At a practical level, you can think about internal “winner selection” in this order:
First, an exact match keyword that is identical to the user’s query gets the strongest preference. Next, phrase/broad match (and certain AI-driven query expansion features) that are identical can be considered. If nothing is identical, the platform uses relevance signals to prioritize the most relevant ad group, and if multiple options remain, Ad Rank is effectively the tie-breaker.
There are two common exceptions that make internal overlap feel worse than it “should.” One is when the preferred campaign is restricted by budget, in which case another eligible campaign can take that traffic. The other is that different ad formats don’t always follow the same preference rules, so you can still see Shopping ads appearing alongside Search ads even when you have strong Search keyword coverage.

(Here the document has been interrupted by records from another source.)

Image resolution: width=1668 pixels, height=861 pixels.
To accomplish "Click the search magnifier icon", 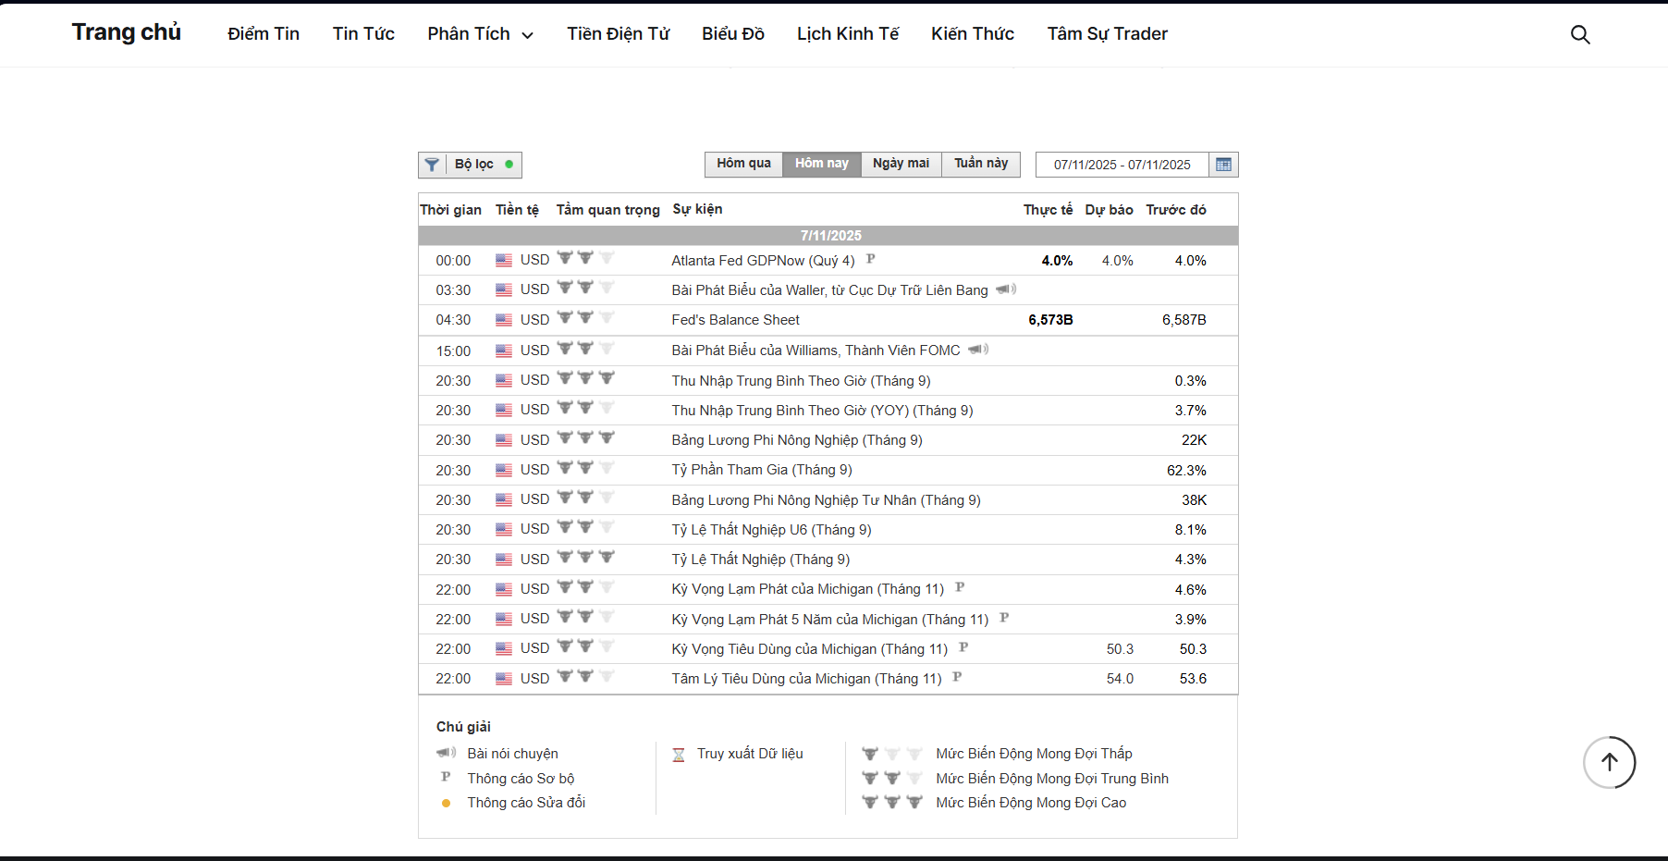I will pos(1580,34).
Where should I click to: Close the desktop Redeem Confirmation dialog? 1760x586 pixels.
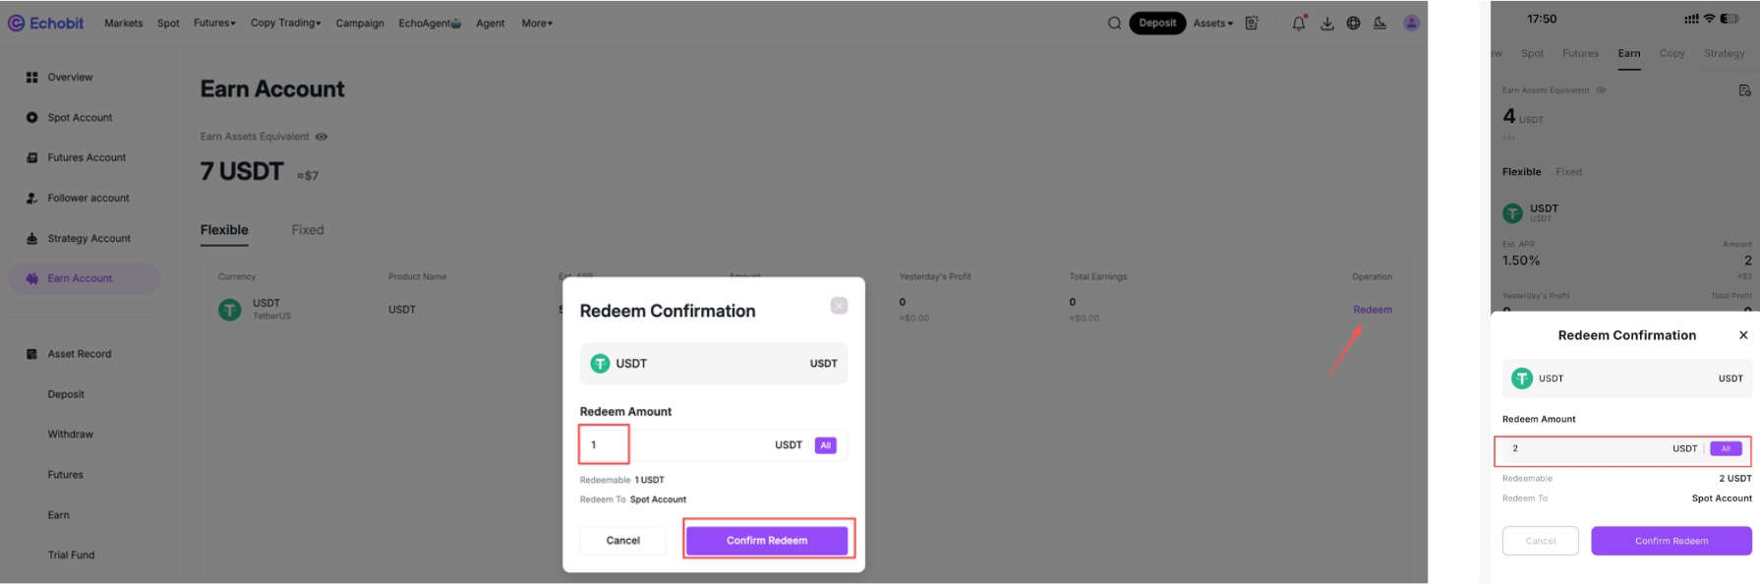click(x=839, y=306)
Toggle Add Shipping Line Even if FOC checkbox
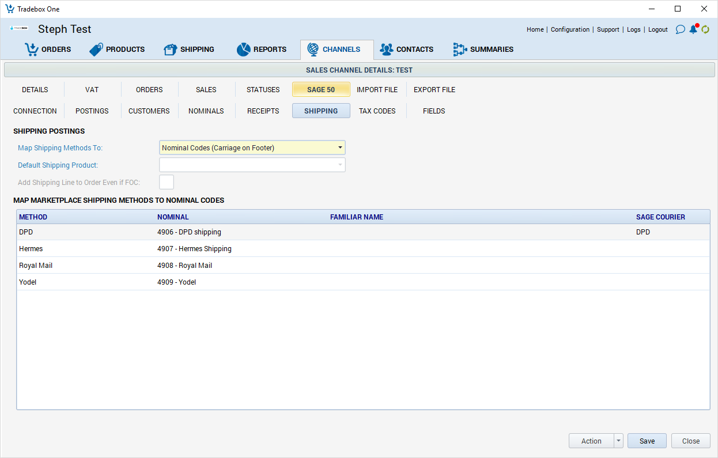This screenshot has width=718, height=458. (x=167, y=183)
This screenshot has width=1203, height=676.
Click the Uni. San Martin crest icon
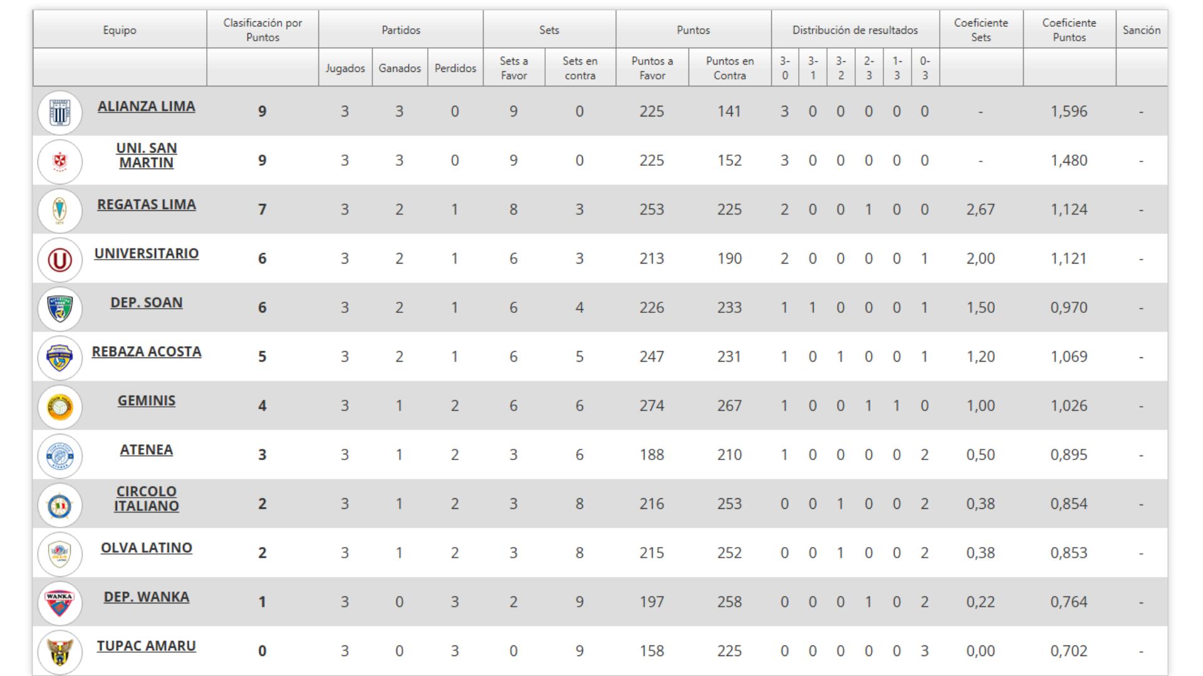click(60, 162)
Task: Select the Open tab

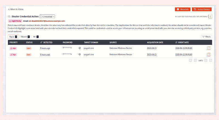Action: (13, 37)
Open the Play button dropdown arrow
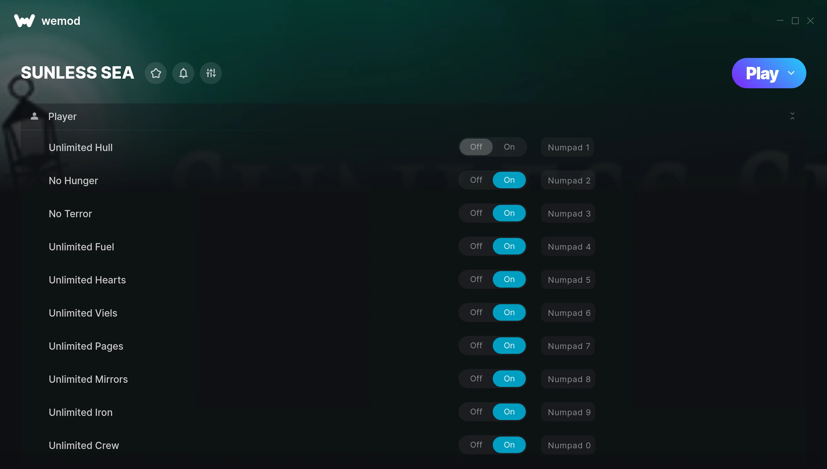This screenshot has width=827, height=469. [x=791, y=73]
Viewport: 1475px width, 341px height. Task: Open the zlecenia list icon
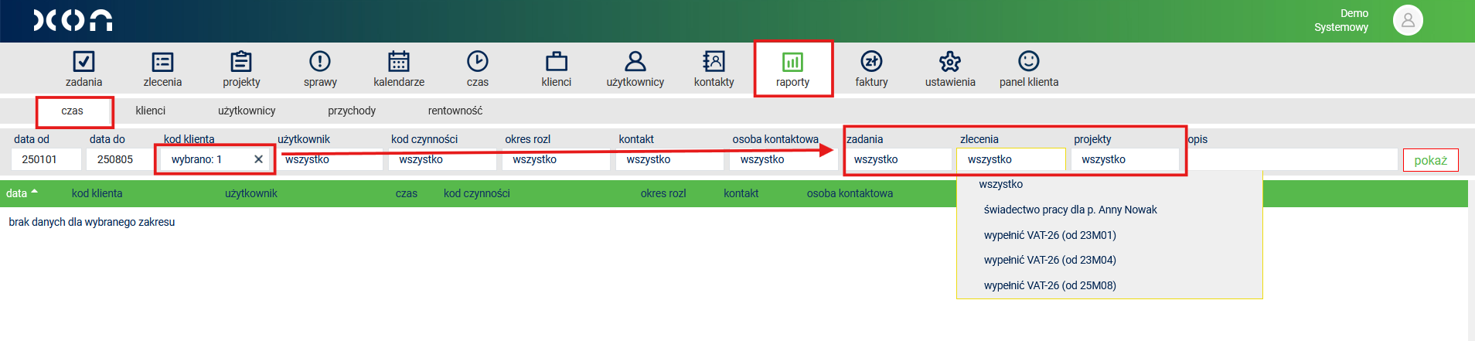coord(162,62)
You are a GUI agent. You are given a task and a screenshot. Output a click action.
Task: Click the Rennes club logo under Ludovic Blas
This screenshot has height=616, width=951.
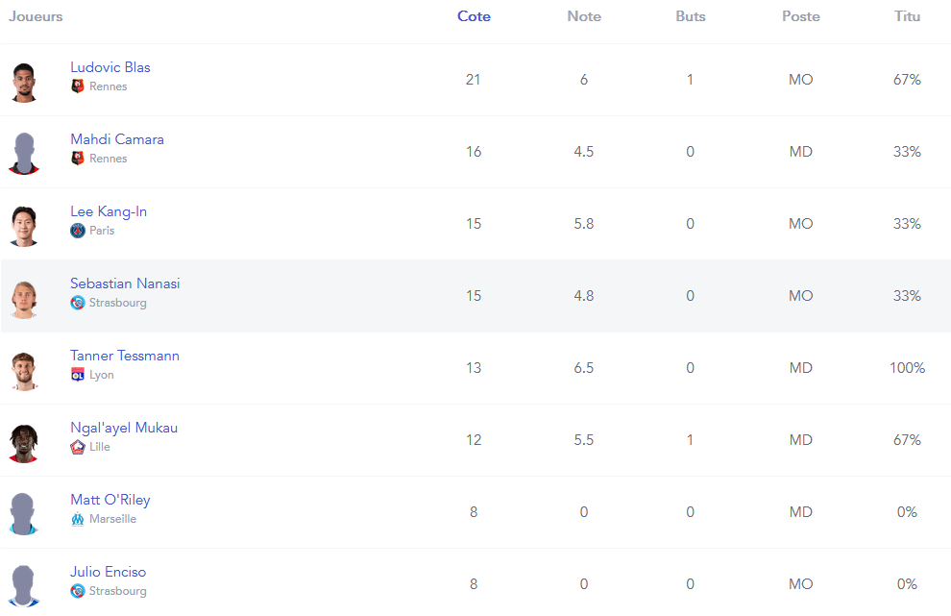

Why Performance Max can feel like it’s “stealing” Search traffic
Performance Max is designed to complement keyword-based Search and generally respects your keyword targeting. If a user’s query is identical to an exact match keyword in your Search campaign, Search should be prioritized. However, branded overlap can still happen, particularly when your Search campaign is limited by budget or when Search targeting is tighter than the Performance Max campaign. When that happens, you need to add explicit controls (brand exclusions and/or negative keywords) to prevent unwanted overlap.
A systematic way to diagnose overlap (without guessing)
Internal competition is easiest to fix when you stop debating “which campaign should win” and start documenting where the overlap is happening: by query, by geography, by brand/non-brand intent, by product category, or by channel type (Search vs Performance Max vs Shopping).
Use this quick diagnostic checklist first
- Pull the Search terms report by campaign and identify repeated high-volume queries showing up across multiple campaigns (especially brand terms, “near me” terms, and top converters).
- Check for “Limited by budget” on the campaign you want to be the primary winner. If it’s constrained, you should expect traffic to leak into other eligible campaigns.
- Compare location settings between overlapping campaigns (for example, “Presence” vs “Presence or interest”), because that can create unintended reach differences that look like cannibalization.
- Confirm conversion goals and bidding alignment across campaigns that are fighting for the same intent. Even small differences in goals, targets, or settings can cause noticeable performance shifts and make the overlap hard to diagnose.
- Identify any “coverage” campaign types (Performance Max, Dynamic Search Ads, broad match expansion/AI features) that are designed to find incremental queries—these often overlap with less mature Search structures unless you fence them in.
The simplest litmus test: “What is the job of each campaign?”
If you can’t describe each campaign’s job in one sentence (for example, “non-brand high-intent services in Texas,” “brand protection nationwide,” or “shopping feed scale with efficiency target”), internal overlap is almost guaranteed. Most accounts that suffer from internal competition aren’t “over-advertising”—they’re under-structured.
How to avoid internal competition between campaigns (the fixes that actually hold up)
1) Build campaigns around intent first, not match type
The cleanest accounts separate campaigns by user intent and business priorities, then use match types inside those campaigns to control reach. For example, splitting “Brand” vs “Non-brand” is still one of the highest-ROI structural moves because it gives you budget control, messaging control, and cleaner measurement.
Where people go wrong is creating multiple campaigns that all target the same “non-brand services” intent, differentiated only by match type or minor ad copy variations. That’s the fastest route to duplicated search terms, split learning, and inconsistent results.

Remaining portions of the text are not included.